For Forster, any idiot can throw together a story, a narrative to keep the reader guessing. For God’s sake, cavemen could fucking do it. Anybody who’s proud of the plot he’s fashioned might want to consider what source he stole it from. The cutest metaphor Forster can devise for story is a tapeworm: “For the more we look at the story. . . the more we disentangle it from the finer growths that it supports, the less shall we find to admire. It runs like a backbone—or may I say a tapeworm, for its beginning and end are arbitrary. . . . It is the lowest and simplest of literary organisms.”

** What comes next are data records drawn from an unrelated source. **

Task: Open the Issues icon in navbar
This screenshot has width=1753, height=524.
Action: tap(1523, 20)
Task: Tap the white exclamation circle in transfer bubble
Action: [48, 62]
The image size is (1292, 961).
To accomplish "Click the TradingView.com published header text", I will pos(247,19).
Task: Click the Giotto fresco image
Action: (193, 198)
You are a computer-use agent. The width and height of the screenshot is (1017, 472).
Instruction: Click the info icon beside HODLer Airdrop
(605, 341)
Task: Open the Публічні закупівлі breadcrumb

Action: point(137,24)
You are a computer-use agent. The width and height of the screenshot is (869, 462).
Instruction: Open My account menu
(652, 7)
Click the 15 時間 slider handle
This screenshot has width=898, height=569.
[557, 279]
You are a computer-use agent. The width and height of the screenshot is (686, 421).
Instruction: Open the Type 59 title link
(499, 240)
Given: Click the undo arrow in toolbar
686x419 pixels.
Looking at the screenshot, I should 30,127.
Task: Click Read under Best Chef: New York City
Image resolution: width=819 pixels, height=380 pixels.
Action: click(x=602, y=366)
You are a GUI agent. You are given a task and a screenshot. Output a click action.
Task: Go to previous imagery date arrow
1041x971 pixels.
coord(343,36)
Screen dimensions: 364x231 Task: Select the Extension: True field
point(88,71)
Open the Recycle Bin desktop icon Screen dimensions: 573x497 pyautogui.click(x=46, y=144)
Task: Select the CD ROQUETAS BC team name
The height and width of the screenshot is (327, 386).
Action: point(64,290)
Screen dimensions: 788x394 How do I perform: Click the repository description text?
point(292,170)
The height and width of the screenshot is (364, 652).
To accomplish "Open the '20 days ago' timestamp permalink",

Granted, Forster makes some distinction between story and plot, but he’s still got his point. It’s the “melody. . . perception of truth . . . the finer growths” that matter. Those I love: those stream of language that work better than any plan I could’ve made, those resonances of imagery or character that I could not have anticipated, those truths I didn’t know were true until a character told me so.
I’m not saying I don’t control my characters. I admit, I’m one of those goddamn plodding plotters. But when I can I let my characters think and emote for themselves, and sometimes I love what they show me. It’s not something I create, it’s just something I notice only after it appears. Where it comes from? Not a clue, but it ain’t me, and I don’t love what I alone can do.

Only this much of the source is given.